Выбор был прост: мне оставалось следовать в своем поведении тому, что диктовала очевидность. Я помнила, что когда-то у меня были амбиции, желания, тревоги, но все это теперь существовало лишь на краешке сознания, словно хрупкая, напрасно вышитая оторочка, поддерживать которую в свое время стоило большого труда, а теперь она истрепалась и совсем не нужна. Тонкости чувств, причудливые арабески боли и радости, должно быть не лишенные некогда красоты и интереса, ныне окончательно поблекли и висели в дальних шкафах памяти, словно вышедшие из моды тряпки.
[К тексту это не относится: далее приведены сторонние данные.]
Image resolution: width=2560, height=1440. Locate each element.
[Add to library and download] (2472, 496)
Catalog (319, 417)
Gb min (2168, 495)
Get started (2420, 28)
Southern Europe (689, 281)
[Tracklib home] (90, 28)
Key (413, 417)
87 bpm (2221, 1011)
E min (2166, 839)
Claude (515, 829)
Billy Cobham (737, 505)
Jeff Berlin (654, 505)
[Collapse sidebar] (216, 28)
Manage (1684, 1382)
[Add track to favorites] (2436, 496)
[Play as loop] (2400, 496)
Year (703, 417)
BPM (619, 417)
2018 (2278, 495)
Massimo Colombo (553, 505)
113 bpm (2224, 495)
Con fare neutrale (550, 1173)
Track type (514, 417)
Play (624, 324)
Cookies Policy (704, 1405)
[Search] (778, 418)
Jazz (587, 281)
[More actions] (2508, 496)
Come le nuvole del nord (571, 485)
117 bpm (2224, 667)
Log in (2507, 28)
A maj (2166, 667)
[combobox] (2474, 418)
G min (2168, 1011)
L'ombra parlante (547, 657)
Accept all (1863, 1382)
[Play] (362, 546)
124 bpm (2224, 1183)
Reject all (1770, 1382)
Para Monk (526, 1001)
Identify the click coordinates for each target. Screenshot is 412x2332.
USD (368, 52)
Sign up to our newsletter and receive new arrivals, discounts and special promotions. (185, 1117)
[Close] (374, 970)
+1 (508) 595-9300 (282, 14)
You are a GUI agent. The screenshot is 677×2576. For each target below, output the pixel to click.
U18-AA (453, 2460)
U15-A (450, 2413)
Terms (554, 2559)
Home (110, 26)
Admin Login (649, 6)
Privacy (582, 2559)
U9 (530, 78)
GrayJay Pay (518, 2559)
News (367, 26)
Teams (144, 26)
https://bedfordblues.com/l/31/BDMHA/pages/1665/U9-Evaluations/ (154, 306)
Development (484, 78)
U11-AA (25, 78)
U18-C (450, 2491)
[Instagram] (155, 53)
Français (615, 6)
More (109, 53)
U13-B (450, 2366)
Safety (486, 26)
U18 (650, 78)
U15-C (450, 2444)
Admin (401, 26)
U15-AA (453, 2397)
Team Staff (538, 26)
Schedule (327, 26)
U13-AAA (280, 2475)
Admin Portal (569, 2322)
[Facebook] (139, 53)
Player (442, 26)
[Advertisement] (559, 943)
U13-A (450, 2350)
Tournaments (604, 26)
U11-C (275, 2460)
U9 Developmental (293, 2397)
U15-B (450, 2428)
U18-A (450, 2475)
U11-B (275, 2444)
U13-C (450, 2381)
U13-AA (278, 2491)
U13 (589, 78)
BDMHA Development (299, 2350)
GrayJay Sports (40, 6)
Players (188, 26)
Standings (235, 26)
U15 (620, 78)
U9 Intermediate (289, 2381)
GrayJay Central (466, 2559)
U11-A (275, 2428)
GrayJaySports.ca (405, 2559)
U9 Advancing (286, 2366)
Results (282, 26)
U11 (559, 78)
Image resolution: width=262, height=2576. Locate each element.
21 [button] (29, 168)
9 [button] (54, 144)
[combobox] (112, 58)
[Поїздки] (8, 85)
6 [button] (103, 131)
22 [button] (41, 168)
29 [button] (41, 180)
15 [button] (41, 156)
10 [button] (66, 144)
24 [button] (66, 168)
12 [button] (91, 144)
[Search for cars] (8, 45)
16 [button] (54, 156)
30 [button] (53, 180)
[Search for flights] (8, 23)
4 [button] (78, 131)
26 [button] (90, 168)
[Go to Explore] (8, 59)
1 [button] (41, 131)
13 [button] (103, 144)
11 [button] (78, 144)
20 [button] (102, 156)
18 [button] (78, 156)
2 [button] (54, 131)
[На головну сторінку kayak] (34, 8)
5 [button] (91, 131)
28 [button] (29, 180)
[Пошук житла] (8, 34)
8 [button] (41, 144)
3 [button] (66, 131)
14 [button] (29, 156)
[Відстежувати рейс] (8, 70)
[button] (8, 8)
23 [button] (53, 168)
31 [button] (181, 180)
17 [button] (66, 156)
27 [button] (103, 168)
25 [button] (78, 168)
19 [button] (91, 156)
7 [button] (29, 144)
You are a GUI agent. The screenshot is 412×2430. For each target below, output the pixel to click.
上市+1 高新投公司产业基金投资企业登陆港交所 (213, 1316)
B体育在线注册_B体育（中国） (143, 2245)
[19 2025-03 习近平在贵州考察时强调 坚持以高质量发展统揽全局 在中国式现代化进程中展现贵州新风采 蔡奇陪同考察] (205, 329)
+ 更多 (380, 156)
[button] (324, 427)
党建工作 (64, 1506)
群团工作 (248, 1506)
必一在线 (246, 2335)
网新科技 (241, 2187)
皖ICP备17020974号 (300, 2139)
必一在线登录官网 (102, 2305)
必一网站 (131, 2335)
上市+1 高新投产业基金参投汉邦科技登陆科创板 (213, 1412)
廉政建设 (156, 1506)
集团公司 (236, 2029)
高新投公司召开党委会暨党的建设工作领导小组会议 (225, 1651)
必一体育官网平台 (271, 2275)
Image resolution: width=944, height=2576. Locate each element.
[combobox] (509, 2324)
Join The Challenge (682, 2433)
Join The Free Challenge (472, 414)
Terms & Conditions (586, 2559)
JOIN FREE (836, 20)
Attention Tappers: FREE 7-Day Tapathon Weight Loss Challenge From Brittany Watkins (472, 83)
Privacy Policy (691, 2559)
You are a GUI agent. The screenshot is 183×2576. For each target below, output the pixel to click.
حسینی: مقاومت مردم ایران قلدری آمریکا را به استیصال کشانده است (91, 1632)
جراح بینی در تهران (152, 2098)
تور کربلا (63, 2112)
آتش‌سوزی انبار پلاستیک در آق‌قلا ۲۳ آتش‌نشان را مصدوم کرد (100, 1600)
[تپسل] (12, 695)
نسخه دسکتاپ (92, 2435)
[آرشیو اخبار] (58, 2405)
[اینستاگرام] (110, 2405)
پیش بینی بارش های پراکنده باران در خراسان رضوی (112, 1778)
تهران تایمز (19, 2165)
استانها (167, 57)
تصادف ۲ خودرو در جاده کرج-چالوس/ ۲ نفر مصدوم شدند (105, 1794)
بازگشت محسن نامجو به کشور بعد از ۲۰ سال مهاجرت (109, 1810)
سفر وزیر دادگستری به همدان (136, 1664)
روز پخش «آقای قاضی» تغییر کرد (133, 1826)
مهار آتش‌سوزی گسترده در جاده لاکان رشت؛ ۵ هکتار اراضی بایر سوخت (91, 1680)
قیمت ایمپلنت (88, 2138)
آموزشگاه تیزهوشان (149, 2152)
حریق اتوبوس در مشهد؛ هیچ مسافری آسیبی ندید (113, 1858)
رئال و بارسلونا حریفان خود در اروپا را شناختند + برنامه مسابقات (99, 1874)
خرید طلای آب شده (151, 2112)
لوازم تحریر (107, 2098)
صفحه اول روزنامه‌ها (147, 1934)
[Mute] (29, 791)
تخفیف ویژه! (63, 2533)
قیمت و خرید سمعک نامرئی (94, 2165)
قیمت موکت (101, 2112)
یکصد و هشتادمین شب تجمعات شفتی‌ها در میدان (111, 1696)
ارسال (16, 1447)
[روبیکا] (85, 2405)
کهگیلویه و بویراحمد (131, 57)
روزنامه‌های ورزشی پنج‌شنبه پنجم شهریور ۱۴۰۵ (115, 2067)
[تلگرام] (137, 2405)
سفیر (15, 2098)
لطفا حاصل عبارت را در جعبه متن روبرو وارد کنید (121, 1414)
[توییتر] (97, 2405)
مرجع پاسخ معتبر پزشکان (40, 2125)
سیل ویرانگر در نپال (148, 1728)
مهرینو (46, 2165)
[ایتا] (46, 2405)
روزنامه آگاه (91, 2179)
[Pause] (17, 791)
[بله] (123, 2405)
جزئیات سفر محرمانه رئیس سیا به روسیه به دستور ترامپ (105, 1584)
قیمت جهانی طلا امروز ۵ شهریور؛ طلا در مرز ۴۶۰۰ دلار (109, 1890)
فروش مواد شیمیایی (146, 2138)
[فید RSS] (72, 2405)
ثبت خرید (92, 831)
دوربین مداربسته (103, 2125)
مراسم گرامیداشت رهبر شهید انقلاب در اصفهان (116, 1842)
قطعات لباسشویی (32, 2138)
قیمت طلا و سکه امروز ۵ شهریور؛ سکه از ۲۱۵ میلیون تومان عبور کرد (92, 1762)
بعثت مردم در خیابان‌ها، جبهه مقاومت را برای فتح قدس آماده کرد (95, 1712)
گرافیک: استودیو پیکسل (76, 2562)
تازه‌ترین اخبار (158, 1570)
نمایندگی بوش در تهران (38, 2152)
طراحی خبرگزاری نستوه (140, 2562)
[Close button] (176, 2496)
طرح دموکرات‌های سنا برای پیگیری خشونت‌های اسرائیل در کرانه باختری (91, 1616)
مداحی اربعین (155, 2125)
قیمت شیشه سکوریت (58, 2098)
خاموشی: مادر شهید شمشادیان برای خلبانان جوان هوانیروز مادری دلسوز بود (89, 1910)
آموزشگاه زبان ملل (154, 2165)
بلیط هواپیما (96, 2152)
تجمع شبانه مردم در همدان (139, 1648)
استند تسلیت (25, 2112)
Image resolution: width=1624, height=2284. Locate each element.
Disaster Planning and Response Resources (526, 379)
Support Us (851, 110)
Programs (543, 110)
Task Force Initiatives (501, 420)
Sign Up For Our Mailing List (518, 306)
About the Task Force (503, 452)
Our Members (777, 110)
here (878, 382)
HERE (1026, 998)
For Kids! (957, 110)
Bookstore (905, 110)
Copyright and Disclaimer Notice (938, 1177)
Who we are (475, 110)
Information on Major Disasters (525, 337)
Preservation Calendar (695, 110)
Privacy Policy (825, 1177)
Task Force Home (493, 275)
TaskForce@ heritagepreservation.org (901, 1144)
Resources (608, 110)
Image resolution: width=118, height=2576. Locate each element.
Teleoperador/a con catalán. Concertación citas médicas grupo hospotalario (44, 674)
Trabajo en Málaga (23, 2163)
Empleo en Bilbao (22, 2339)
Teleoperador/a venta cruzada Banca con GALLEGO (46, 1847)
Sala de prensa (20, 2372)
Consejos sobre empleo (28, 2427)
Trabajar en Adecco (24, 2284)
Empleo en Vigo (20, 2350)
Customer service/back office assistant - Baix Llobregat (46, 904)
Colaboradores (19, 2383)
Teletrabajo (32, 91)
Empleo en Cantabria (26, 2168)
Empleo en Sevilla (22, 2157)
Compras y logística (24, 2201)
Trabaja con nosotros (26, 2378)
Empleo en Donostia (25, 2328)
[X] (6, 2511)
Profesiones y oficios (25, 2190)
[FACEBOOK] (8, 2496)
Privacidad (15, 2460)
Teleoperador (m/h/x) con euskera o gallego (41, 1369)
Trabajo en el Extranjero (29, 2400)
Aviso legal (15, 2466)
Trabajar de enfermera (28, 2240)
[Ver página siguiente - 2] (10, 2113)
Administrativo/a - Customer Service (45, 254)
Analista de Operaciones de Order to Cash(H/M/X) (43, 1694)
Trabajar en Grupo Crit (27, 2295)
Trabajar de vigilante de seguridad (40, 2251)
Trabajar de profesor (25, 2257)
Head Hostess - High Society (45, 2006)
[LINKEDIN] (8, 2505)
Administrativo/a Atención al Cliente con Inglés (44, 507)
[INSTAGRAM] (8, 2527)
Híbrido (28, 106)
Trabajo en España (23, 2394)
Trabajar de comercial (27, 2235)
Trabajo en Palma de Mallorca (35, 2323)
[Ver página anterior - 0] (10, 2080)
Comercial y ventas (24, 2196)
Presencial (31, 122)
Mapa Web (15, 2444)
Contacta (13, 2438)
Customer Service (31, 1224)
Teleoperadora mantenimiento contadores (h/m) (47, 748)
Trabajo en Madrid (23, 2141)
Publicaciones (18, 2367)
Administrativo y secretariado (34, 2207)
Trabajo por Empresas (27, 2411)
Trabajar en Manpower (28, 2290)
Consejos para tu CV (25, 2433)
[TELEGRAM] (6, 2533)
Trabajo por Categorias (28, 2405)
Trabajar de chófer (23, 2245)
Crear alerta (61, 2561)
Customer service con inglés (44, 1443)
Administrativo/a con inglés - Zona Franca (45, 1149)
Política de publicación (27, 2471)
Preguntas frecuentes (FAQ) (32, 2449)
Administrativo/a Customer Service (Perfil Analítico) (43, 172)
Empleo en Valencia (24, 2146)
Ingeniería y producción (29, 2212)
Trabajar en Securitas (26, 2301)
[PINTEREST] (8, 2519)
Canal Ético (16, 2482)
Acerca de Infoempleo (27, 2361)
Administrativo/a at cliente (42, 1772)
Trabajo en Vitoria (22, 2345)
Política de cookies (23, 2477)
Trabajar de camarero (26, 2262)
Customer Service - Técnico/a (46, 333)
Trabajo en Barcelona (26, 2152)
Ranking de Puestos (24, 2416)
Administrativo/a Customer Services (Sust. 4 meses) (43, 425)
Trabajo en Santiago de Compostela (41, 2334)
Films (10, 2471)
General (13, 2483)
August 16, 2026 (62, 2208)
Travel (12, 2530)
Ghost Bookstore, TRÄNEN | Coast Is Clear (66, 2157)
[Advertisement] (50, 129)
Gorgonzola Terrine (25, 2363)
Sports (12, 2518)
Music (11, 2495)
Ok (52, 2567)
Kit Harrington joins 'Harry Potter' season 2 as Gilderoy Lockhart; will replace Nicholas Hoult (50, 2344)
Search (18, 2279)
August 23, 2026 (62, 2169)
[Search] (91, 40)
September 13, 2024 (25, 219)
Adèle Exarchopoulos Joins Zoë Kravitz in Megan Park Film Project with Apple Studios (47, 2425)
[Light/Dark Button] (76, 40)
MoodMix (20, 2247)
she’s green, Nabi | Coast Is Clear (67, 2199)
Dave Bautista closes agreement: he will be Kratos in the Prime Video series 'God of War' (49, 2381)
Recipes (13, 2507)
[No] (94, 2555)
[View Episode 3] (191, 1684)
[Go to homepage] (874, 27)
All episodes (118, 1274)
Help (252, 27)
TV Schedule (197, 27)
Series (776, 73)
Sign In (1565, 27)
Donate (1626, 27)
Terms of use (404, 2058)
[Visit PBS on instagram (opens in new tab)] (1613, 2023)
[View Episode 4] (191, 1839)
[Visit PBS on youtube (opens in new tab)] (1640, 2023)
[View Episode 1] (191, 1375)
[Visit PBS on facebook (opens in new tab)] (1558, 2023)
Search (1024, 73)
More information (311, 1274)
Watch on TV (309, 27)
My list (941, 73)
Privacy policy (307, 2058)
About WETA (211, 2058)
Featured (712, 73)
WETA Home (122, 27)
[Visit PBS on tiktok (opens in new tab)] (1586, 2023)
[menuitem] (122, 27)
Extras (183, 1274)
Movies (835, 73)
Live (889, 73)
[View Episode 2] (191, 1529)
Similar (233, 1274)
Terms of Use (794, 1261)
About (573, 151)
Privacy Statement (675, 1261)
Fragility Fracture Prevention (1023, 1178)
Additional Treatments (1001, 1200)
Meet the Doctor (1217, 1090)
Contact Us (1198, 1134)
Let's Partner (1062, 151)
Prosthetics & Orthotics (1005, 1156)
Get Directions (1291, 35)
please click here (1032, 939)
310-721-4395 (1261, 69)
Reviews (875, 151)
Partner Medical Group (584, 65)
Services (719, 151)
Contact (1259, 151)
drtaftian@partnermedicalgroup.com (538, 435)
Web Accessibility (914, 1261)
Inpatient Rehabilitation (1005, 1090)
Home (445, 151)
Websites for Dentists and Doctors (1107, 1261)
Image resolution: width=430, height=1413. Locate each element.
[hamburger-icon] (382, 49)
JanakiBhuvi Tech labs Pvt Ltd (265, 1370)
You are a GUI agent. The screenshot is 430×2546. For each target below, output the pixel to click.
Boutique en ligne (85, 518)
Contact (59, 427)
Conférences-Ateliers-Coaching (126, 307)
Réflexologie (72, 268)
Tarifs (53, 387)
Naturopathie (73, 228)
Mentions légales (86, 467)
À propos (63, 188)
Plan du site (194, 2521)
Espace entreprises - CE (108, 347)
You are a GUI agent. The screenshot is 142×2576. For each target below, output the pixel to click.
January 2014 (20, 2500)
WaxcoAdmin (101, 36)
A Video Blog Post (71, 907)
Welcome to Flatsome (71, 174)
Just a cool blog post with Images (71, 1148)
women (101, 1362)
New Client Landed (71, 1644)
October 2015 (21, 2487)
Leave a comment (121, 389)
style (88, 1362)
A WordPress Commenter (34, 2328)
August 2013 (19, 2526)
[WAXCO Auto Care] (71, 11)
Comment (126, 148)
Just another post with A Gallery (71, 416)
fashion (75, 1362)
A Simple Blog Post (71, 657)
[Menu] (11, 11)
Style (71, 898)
Краски картины, уже утратившие свежесть, лишенные былой магической прелести, тоже болтались, свисая с рисованного переплета. Гармония цвета разрушилась, мазки отделились друг от друга и просто висели рядом, как на вешалке, обретя свою изначальную незначительность. Они не казались мне ни уродливыми, ни красивыми, ни тревожащими, ни вдохновляющими – я ничего больше в них не находила. Я пребывала в мире белесой бесцветности и, если порой в небе вырисовывалось прозрачное облако, сквозящее тающими оттенками, торопливо отводила взгляд. Мое тело источало серую пелену невозмутимого равнодушия, она распространялась вокруг и бесшумно, без толчков затягивала все, что могло бы пробудить волнение, она была густа, растекалась неприметно, без видимых усилий, ее истечение выглядело столь же естественным, как циркуляция лимфы в организме. Все это происходило в глубочайшем молчании, в такой чистой отрешенности, что приводивший эти реакции в действие механизм оставался незримым, словно был погребен под толстым слоем ваты. И это меня вполне устраивало. Подчас я себя спрашивала, уж не мертва ли я, или, может быть, это состояние комы, предшествующее смерти? Ответ не приходил. Мне ничего не хотелось, а сил, чтобы думать, было маловато.
* * *
Однажды поутру, довольно рано, я принялась за уборку комнаты. Но скоро бросила, перешла в другую. Почти тотчас же вообще махнула на это занятие рукой и села. Рядом оказалась стопка газет. Я взяла несколько, стала перелистывать. Внезапно раздался весьма настойчивый звонок в дверь. Я подняла глаза, в комнате было темно – настала ночь. Так могли звонить только дети, к тому же теперь я услышала за порогом их возбужденные голоса. Я встала. Прошла по коридору, наткнувшись на дверь стенного шкафа, который забыла закрыть. И впрямь ни лучика света, темнота, хоть глаз выколи. Я сказала себе: ведь сейчас зима, самый разгар зимы. Дети стряхнули снег с запорошенных пальто и помчались в свою комнату. Потом окликнули меня. Стали спрашивать, почему я не пришла встретить их на автобусную остановку, чего бы им поесть, где я провела целый день, почему у них в комнате не убрано. Их голоса показались мне оглушительными. Говорить не хотелось. «Я ждала…» – произнесла было я, но тут же осеклась. Мне нечего было им ответить. А дети между тем уже перебрались на кухню и хлопали дверцей холодильника. Слышалось звяканье стаканов. Они смеялись и очень громко кричали. И опрокинули какую-то бутылку.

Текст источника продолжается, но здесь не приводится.